Over this week of growing realization it dawned on me that the sensations of fluid in the chest were part of the respiratory problems I had experienced throughout this lifetime. On the physical place, in “real” time, I had a corresponding experience. I came down with the worst cold I can remember, with three days of becoming totally hoarse and losing my voice. I had no fever, but the hoarseness persisted for a long time and some of the cold symptoms went down into my lungs and up into my head. My Western medical proclivity would have been to treat such severe symptoms with a nightly dose of a powerful broad-spectrum antibiotic, but I was a long way from home and none was available, so I resorted to tea, liberal amounts of vitamin C powder, and teaspoonfuls of ground ginger.

The results were meager. Only when I began to spend more time going through the imagery and memories of the monk, whose last moments of physical time were spent inhaling brine, did something begin to clarify itself in my system. I followed a process similar to my meditative activity while running and allowed the imagery and sensations of the Tibetan to work through my awareness. There was no dramatic “Aha!” experience but eventually I came to a time when the flow of life energies began to course more swiftly through my system, as if a sticking point had been passed. Again, this awareness came only gradually and, like the past-life information, in bits and pieces.

Following this resolution, a couple of weeks after the meeting on karma and reincarnation, Dr. Hiroshi Motoyama, the founder of the IARP, gave me a past-lives reading as a part of a spiritual consultation in the Tamamitsu Shrine. The reading seemed to stimulate my internal processing of the past-life information concerning the last days of the Tibetan monk. Effects of processing this information manifested not only internally in my breathing but externally in a facility for channeling higher energies for healing others.

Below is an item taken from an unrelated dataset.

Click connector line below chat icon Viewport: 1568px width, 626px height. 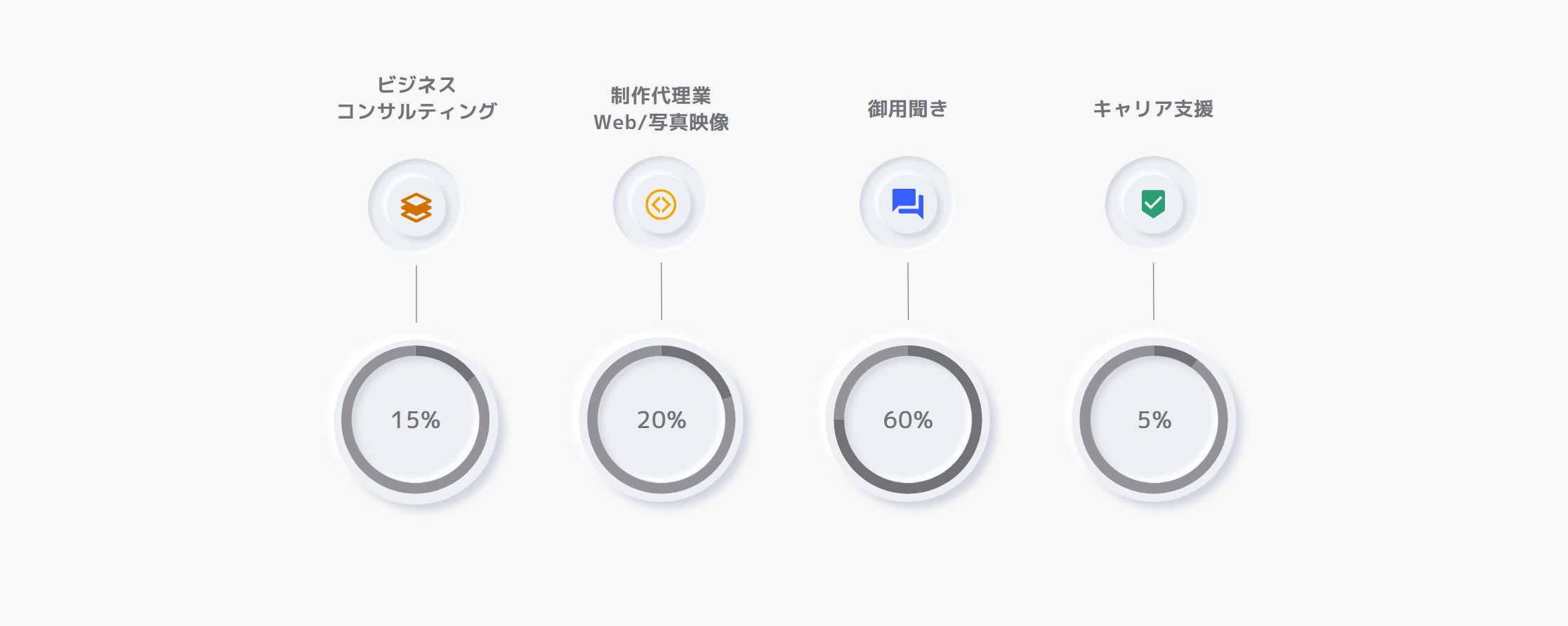(908, 291)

Also, among other things, Dr. Motoyama told me of an old hatred of snakes which began when I was bitten by a poisonous one in the white desert around Israel or Greece before the time of Christ. This was interesting to me because I had had a totem animal experience with a large rattlesnake in the Malibu Hills of California during the summer of 1972. The day after this reading a synchronistic event occurred. While toweling down after my morning run I looked out my back window through the screen and there, sitting atop the stone wall, was a six feet long, greenish-gray snake! Stifling an impulse to squirt water on it and chase it away, I looked into its eyes as it sat there basking in the sun in the humid afternoon. I had no feeling of fear. I remembered the rattlesnake in Malibu which had been chased away from my doorstep by my friends.

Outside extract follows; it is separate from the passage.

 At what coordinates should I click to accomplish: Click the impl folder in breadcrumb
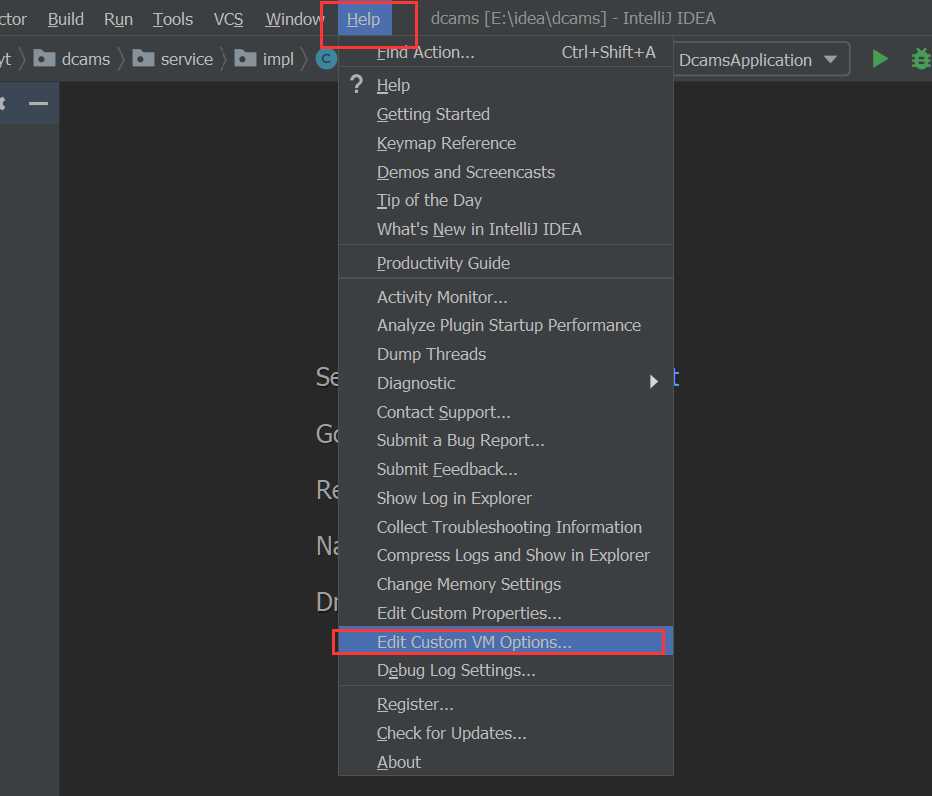(265, 59)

“Not this time!” I thought. “This time I am going to see just what this is all about.” I looked carefully at the snake and tried to open up my mind. A message came through that the appearance of this animal marked the ending of one cycle and the beginning of another. In a primitive sense the snake was continuing to be my totem animal. I saw that it was for me an ancient symbol of wisdom and of the higher, intuitive mind and could invest my consciousness with these qualities.

The entire communication took no more than two minutes, but the snake was in no hurry to go. I looked through the screen down the entire length of his body. There was a slight hump behind the middle section, perhaps his dinner from the night before. After a few more minutes of silent communion between us, the snake picked up its head, began waving it around, then turned and slowly slithered back along the wall.

Despite my Western medical-psychiatric-neurologic training, experiences such as the impact of the monk’s death and the appearance of the snake impress me by their synchronicity with past-life information and their potential for deepening integration and improving functioning on all levels.